The weirdest thing imaginable happened when we left the courtroom. I felt great, fucking fantastic. I felt like a ten-thousand-pound weight had just been lifted off me. It wasn’t until that moment that
I understood how heavy it had been, the not knowing, the waiting, the hoping, for over six fucking long years I had been dead. But I felt alive again, like someone had just zapped me with those electric paddles and my happy heart was beating again. I could now see an end to this. It might be years away, but it existed. My whole family would celebrate when that happened. I could see it: Mom and Dad, probably at the Bankers Club, popping corks and cheering.
My sister came out of the courtroom a few minutes later and my elation vanished. She looked pale as a ghost and pissed off. Her lawyer had prepared her for forty-eight months; she got seventy-two. My brother came out next and looked lost. Then Hester’s husband of six months—a Tom Cruise look-alike named Matt—Mom, and Dad came out with my sister’s lawyer and formed a huddle, probably about the surprise addition of two years to Hester’s sentence. Hester walked toward me and Alan while digging in her bag. She pulled out her pack of cigarettes.

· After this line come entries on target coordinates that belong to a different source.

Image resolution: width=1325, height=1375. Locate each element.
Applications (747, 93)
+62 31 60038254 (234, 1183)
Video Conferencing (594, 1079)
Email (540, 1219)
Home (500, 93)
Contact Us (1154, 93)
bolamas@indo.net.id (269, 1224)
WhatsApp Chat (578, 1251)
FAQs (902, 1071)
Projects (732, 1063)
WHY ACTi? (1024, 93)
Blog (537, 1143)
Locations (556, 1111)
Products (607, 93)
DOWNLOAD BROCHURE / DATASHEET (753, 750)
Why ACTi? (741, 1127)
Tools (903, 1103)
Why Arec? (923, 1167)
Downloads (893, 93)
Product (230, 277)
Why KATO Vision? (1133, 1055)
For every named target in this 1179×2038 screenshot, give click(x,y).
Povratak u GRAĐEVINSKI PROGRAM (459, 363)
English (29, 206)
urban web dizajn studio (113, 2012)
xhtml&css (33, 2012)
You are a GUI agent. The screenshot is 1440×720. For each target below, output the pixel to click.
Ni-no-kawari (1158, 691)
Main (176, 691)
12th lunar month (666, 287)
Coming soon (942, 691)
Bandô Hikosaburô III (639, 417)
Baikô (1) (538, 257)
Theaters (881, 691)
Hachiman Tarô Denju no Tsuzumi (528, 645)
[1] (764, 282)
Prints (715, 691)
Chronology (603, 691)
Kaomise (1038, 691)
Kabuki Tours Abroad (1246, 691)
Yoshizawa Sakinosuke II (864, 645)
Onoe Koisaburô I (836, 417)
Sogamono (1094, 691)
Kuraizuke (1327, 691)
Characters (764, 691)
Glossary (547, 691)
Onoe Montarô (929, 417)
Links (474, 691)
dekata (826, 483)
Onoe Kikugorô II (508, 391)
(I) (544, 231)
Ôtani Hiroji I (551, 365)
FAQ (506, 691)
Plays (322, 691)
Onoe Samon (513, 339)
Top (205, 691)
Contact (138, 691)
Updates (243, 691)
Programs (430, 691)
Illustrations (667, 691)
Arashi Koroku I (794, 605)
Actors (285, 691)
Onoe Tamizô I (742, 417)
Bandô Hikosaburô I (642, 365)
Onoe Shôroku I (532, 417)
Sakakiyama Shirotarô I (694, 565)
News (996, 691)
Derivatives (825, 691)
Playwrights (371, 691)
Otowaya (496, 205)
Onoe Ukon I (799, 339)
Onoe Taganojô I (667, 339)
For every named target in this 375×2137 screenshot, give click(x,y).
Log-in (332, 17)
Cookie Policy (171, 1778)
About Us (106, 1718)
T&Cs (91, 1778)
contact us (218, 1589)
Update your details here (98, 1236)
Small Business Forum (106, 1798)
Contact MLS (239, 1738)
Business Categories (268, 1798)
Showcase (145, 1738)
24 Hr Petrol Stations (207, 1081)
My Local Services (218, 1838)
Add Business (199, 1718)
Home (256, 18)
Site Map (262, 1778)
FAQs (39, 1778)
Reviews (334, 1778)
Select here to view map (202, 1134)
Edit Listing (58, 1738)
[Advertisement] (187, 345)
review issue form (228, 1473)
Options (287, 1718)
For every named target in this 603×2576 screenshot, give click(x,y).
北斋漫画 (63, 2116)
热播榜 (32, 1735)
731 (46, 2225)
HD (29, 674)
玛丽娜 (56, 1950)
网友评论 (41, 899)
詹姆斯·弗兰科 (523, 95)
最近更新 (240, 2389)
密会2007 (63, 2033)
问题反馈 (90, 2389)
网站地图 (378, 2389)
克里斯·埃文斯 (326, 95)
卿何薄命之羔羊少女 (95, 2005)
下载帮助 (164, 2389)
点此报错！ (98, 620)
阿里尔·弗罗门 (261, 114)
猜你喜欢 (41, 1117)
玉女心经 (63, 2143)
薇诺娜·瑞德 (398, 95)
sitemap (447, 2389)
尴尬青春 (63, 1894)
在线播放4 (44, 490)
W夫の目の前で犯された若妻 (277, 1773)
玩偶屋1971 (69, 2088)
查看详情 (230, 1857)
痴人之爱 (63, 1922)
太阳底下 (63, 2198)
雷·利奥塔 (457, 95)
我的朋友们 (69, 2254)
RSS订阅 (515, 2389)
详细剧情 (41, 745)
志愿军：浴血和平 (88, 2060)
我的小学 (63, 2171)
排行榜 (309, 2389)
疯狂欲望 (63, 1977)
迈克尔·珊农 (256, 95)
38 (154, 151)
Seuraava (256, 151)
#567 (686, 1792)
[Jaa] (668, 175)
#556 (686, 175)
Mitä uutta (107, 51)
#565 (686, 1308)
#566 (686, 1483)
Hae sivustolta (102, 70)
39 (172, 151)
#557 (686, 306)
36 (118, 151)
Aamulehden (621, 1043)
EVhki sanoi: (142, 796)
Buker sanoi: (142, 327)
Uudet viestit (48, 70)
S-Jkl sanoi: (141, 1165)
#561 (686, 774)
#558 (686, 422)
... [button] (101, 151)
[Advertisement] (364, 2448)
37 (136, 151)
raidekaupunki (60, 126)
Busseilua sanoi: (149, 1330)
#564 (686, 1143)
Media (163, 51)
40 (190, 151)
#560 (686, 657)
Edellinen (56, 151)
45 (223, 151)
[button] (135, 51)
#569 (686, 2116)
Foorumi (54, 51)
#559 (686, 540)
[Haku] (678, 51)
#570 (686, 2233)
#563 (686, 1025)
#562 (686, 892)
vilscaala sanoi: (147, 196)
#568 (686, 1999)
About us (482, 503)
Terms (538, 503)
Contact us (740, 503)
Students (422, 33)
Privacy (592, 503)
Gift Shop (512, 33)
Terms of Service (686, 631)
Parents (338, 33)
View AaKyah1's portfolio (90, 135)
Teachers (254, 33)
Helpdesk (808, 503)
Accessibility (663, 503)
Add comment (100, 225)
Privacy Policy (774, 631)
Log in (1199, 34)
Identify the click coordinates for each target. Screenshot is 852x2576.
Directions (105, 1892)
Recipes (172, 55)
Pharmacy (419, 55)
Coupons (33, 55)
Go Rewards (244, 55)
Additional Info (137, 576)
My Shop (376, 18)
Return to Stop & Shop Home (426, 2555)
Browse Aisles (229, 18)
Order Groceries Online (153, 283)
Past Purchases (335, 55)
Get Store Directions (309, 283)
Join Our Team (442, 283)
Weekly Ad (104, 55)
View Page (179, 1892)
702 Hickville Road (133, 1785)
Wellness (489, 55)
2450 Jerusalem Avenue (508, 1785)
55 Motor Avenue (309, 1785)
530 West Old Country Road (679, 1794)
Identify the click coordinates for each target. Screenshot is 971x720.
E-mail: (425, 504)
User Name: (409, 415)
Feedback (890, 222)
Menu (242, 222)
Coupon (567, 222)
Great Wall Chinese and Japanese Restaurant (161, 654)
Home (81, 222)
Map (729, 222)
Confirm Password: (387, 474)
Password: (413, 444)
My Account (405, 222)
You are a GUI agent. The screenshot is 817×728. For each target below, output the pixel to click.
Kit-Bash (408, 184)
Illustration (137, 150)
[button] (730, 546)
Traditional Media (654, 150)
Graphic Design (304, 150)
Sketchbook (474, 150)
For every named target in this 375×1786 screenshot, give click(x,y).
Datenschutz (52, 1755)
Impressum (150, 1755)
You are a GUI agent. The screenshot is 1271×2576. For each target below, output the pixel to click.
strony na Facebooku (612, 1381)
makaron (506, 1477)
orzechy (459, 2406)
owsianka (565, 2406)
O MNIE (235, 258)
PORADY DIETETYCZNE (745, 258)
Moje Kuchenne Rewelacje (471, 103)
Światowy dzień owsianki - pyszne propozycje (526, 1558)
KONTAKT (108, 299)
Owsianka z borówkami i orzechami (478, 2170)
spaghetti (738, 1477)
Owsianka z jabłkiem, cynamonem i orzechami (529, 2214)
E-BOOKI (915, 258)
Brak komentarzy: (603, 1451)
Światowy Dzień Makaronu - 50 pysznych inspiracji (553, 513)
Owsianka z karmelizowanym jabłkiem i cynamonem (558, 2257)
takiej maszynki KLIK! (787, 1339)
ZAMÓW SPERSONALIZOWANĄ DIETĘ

“Tell them we’re outside smoking. We’ll be there waiting for them.” She’d said this to my lawyer, Alan, assuming he knew whom he was to deliver the message to and that he would hang around waiting to do so. She grabbed my hand and yanked me in the direction she had told Alan we were heading, gripping my hand and towing me toward the elevator. I passively followed her to the elevator and I saw a smile form on her lips while we were waiting. I think in spite of the nasty turn of events, she was having her strange minute of joy too. We were given three months to turn ourselves in, so I hoped she wasn’t planning on making a run for it, not right then anyway. We were stopping for a cigarette outside though, so I knew I would have the length of a cigarette or two to talk her out of jumping if that is what the happy smile on her face meant.